» **EXERCISE GOAL**
Copy out the records below verbatim, from the line containing "This screenshot has height=382, width=568." through the line containing "point(4,92)".

──────────────────────────────

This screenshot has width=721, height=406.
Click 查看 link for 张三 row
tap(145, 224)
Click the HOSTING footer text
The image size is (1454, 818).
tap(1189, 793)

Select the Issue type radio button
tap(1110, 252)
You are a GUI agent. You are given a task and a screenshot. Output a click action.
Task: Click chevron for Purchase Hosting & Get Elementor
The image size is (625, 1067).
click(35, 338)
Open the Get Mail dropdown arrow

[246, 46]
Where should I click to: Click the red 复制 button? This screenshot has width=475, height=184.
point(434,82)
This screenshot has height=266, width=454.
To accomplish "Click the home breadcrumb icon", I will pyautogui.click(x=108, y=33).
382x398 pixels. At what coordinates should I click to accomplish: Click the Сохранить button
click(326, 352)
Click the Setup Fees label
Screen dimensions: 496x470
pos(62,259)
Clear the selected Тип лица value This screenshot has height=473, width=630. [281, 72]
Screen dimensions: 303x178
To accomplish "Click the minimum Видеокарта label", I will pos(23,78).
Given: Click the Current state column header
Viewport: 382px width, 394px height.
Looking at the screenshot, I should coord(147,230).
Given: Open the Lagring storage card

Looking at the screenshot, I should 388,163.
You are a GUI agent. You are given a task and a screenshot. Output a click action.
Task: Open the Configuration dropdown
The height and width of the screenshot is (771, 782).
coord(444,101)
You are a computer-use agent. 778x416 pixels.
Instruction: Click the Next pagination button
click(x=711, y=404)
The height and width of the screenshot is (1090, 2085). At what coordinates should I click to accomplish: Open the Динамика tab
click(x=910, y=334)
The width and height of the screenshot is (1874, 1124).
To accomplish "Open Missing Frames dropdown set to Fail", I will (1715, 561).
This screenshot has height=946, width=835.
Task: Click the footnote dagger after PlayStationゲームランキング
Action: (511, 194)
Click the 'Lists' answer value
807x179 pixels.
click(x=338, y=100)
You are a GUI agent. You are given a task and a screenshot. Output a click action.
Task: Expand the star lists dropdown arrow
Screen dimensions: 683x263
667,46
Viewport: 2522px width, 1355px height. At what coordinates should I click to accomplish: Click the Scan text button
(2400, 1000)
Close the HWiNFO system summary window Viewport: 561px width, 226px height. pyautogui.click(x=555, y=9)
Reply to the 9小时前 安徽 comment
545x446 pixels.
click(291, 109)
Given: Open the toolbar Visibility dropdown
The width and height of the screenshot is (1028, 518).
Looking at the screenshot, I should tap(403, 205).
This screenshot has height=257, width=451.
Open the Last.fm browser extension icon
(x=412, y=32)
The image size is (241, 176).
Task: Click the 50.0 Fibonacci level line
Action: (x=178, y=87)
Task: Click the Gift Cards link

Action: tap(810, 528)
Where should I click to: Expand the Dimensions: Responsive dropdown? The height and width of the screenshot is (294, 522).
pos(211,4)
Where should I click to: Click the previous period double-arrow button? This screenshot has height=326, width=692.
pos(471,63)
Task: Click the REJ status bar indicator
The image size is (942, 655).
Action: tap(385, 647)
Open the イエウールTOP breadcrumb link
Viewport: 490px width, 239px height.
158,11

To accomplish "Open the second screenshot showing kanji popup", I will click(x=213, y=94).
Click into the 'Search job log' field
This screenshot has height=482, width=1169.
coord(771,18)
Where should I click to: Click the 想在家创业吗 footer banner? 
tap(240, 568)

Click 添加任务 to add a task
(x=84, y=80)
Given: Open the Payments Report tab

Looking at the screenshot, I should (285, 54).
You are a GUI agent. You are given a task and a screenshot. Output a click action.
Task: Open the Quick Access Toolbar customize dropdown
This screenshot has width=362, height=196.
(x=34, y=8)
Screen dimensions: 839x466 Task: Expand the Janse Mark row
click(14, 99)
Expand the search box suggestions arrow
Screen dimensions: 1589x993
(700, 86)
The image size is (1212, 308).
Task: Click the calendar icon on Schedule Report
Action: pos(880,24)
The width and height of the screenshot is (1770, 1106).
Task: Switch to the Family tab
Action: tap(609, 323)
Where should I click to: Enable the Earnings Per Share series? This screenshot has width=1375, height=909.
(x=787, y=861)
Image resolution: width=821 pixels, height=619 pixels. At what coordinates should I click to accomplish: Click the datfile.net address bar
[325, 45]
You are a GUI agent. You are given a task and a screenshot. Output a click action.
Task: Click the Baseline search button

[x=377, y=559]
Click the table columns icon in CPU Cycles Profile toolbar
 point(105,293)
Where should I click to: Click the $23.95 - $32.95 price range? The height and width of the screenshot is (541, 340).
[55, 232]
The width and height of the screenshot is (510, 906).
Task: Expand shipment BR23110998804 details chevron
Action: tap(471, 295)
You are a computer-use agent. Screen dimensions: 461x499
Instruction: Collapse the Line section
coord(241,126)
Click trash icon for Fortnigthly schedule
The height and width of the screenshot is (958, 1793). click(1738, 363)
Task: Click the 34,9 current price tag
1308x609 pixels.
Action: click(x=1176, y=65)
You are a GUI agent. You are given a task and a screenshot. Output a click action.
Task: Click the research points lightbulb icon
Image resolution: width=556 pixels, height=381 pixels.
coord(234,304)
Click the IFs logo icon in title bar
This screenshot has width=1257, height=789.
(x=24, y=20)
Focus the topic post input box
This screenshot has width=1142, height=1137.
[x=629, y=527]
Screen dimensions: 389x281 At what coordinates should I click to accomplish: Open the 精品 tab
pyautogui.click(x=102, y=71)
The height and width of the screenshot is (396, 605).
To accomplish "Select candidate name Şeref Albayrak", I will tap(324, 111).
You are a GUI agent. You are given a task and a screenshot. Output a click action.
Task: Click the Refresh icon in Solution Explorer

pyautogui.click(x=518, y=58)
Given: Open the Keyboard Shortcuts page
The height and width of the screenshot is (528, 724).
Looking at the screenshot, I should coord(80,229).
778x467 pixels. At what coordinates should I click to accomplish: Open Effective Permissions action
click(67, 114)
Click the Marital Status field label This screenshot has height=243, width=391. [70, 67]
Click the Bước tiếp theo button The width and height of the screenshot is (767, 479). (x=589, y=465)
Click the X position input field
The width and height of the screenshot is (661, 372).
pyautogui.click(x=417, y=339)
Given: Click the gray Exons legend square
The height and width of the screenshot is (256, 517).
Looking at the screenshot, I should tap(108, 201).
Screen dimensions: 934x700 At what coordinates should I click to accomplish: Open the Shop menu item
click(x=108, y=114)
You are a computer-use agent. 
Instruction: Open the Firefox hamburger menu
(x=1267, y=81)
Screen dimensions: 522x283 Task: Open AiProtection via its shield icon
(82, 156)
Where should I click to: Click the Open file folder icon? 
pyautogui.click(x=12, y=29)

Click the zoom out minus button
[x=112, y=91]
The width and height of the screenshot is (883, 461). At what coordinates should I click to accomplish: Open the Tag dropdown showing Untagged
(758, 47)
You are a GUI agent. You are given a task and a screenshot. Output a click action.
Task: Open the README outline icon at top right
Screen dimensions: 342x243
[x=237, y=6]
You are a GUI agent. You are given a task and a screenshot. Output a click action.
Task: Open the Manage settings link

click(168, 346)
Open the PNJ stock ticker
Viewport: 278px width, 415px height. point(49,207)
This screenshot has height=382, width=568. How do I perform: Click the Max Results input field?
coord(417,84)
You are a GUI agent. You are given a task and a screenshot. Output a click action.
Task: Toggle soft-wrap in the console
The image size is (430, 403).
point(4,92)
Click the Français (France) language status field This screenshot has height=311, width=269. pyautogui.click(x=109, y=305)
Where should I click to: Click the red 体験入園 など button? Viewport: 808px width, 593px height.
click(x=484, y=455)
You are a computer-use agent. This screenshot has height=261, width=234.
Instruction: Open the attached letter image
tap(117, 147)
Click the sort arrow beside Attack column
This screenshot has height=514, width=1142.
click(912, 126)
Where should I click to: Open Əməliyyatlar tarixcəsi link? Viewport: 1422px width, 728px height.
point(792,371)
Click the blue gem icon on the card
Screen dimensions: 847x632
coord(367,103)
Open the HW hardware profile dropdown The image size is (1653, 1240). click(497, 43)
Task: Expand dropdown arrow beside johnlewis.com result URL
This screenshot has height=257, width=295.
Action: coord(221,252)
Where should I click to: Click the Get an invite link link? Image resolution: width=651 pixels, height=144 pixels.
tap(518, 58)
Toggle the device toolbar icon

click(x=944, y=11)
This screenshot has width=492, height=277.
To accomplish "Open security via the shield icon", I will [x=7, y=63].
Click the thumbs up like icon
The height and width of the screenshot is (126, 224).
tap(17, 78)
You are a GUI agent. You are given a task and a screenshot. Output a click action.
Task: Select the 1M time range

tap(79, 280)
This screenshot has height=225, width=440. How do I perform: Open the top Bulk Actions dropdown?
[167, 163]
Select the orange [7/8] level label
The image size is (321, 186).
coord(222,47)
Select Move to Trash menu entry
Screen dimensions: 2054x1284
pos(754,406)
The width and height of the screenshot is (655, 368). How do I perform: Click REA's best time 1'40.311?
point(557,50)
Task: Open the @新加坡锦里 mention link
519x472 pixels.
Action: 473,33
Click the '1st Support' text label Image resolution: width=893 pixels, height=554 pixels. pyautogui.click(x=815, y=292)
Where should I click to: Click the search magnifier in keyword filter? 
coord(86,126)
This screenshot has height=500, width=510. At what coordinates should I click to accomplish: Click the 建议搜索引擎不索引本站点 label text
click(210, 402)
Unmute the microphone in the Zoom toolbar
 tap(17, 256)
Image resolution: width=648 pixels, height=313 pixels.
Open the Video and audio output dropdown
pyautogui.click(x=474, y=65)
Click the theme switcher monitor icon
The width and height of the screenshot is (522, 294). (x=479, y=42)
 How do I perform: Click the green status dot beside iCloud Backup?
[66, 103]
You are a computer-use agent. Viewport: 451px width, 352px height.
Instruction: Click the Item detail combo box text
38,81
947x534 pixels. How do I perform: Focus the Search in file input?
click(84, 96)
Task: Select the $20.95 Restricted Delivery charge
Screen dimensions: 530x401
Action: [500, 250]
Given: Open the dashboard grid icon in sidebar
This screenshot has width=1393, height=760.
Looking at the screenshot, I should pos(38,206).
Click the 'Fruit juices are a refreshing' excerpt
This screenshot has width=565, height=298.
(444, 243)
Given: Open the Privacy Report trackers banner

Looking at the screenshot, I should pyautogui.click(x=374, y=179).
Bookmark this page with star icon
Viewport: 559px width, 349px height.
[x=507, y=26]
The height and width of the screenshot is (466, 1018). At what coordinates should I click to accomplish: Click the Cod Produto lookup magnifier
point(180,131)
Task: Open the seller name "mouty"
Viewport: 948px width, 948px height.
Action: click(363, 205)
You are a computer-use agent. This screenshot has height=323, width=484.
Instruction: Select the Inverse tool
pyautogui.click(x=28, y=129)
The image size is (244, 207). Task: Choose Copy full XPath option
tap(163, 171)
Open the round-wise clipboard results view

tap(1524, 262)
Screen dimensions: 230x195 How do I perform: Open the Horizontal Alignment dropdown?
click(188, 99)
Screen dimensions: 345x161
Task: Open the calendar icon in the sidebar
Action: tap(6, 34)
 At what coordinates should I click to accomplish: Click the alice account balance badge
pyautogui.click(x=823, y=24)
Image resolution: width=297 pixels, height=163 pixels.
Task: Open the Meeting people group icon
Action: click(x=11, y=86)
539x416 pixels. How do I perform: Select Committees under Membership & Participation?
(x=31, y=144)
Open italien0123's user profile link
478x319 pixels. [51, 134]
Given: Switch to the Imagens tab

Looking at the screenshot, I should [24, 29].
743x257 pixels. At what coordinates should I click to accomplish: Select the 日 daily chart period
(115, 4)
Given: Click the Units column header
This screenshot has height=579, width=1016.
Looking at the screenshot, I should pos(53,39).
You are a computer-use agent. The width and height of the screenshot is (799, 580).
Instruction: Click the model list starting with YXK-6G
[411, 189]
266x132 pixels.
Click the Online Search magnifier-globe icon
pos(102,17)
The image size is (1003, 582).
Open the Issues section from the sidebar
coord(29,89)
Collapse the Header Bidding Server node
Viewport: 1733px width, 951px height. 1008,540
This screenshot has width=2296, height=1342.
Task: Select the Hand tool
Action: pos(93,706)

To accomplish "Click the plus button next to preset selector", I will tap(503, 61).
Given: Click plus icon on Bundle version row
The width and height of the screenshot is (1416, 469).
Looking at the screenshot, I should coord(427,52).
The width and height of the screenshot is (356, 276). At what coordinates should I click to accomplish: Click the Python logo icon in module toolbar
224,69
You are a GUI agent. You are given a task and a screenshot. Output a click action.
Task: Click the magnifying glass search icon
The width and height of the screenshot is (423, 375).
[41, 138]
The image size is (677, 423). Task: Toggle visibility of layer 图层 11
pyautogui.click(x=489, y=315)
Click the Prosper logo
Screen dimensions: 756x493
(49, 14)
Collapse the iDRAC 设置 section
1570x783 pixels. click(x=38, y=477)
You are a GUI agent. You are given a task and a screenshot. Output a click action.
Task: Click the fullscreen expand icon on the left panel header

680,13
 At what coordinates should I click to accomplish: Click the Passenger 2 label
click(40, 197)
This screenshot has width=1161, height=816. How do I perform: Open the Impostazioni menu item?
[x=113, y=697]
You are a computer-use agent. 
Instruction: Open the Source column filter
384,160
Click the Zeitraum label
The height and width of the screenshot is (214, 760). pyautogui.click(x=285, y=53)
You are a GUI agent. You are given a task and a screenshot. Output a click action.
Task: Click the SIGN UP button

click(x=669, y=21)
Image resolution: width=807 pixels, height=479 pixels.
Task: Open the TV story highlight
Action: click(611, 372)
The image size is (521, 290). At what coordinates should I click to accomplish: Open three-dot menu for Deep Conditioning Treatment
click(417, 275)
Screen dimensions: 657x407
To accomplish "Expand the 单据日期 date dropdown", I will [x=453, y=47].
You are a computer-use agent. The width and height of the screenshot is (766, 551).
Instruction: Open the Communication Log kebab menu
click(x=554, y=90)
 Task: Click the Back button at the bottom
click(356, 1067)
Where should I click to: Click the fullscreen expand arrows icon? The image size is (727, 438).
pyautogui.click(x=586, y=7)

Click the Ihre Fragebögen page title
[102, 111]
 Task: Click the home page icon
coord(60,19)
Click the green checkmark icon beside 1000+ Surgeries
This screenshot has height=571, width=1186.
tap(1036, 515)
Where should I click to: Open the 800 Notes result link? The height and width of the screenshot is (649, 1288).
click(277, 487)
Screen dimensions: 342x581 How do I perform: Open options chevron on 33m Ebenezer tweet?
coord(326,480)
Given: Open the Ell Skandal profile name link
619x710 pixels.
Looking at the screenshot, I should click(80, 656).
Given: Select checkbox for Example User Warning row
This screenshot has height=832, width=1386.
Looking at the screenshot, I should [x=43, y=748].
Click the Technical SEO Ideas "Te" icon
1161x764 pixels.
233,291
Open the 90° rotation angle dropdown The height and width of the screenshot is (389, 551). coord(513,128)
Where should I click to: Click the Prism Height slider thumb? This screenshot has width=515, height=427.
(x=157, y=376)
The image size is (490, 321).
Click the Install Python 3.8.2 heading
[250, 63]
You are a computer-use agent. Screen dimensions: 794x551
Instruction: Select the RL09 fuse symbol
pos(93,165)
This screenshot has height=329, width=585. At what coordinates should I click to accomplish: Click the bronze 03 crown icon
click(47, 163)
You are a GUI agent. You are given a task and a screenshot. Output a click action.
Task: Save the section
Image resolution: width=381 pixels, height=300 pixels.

──────────────────────────────

» **RESULT OF THE EXERCISE**
This screenshot has height=382, width=568. How do I perform: Click the Max Results input field?
coord(417,84)
You are a GUI agent. You are given a task and a screenshot. Output a click action.
Task: Toggle soft-wrap in the console
The image size is (430, 403).
point(4,92)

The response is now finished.